From the line with "Click the pink キャンセル済 color swatch" to the line with "This screenshot has height=1370, width=2562.", retype every line exactly, including those two, and leave out the rest of the data below.

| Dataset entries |
[Start of Attachment]

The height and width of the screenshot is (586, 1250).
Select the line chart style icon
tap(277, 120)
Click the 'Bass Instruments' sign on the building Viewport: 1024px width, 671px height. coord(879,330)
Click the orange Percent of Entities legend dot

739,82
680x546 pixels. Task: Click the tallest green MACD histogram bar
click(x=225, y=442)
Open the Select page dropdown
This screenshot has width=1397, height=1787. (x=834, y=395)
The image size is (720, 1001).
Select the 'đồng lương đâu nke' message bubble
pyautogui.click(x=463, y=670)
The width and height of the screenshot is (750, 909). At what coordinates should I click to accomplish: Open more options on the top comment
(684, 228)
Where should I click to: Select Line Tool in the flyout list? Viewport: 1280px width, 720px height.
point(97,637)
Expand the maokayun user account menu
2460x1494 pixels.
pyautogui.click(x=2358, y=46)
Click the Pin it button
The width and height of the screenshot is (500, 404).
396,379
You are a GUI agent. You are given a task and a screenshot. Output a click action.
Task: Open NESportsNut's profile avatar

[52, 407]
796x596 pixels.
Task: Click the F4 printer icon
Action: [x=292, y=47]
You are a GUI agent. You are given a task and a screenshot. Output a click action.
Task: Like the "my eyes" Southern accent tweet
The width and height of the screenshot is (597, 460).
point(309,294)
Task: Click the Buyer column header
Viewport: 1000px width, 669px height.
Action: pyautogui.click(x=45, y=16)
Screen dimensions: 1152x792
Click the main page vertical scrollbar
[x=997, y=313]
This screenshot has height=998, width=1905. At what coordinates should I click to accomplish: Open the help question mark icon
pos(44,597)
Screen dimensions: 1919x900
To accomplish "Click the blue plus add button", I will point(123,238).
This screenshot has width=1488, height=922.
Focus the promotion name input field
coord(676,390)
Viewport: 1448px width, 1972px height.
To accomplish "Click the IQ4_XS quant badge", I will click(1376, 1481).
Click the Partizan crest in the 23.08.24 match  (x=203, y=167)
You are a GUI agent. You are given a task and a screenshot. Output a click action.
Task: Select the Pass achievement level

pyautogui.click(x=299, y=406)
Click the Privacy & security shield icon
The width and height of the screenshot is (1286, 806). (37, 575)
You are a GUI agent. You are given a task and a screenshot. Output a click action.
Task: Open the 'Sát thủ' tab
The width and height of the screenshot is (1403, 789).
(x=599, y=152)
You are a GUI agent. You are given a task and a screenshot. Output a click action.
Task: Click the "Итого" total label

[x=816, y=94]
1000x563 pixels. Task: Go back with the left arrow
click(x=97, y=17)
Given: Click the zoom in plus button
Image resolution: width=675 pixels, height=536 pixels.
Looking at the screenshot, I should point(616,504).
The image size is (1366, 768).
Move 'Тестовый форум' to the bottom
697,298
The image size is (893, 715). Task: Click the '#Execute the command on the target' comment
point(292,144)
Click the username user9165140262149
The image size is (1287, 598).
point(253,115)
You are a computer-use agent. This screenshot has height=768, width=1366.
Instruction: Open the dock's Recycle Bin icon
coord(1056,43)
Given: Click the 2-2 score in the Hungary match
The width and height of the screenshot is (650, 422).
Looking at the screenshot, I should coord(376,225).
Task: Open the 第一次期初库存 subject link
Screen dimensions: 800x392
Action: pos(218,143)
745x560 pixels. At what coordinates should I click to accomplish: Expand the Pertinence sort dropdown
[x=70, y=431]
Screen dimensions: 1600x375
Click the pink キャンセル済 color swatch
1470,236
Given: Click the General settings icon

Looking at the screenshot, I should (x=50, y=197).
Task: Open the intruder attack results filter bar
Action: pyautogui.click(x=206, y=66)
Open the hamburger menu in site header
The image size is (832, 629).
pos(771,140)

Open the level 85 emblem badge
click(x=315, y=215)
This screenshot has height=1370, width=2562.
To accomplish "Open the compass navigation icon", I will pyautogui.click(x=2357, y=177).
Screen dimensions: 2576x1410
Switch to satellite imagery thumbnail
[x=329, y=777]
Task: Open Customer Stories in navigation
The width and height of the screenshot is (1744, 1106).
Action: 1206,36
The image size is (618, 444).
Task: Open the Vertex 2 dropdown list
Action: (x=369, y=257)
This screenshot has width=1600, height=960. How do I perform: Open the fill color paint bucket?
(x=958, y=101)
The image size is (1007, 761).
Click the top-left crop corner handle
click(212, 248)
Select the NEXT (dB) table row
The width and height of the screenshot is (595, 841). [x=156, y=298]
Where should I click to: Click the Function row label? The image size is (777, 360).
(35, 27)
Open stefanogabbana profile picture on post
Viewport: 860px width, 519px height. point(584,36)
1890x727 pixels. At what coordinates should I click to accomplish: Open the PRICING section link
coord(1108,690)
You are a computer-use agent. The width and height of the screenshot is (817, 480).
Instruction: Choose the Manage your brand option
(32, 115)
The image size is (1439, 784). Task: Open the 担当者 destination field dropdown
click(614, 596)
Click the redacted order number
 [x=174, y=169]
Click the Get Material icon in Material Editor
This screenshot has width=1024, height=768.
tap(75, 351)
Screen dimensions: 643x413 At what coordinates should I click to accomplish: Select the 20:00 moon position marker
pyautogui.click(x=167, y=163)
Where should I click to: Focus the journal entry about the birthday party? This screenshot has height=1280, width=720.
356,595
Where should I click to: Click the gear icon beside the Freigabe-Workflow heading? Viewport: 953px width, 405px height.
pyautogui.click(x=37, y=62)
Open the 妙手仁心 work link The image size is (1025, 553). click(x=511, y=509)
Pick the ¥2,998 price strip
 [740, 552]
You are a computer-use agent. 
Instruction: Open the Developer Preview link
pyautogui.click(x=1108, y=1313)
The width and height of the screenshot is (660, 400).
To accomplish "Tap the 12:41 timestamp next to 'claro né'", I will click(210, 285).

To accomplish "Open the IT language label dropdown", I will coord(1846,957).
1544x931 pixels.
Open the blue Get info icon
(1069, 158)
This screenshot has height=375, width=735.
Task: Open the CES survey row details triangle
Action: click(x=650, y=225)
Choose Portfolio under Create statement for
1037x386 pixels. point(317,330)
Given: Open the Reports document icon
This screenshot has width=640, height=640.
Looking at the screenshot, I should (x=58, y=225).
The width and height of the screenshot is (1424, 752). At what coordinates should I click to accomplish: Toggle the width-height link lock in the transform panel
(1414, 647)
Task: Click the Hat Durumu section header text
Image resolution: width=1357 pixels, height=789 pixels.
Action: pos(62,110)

[End of Attachment]

| Result |
Click the pink キャンセル済 color swatch
1470,236
Given: Click the General settings icon

Looking at the screenshot, I should (x=50, y=197).
Task: Open the intruder attack results filter bar
Action: pyautogui.click(x=206, y=66)
Open the hamburger menu in site header
The image size is (832, 629).
pos(771,140)

Open the level 85 emblem badge
click(x=315, y=215)
This screenshot has height=1370, width=2562.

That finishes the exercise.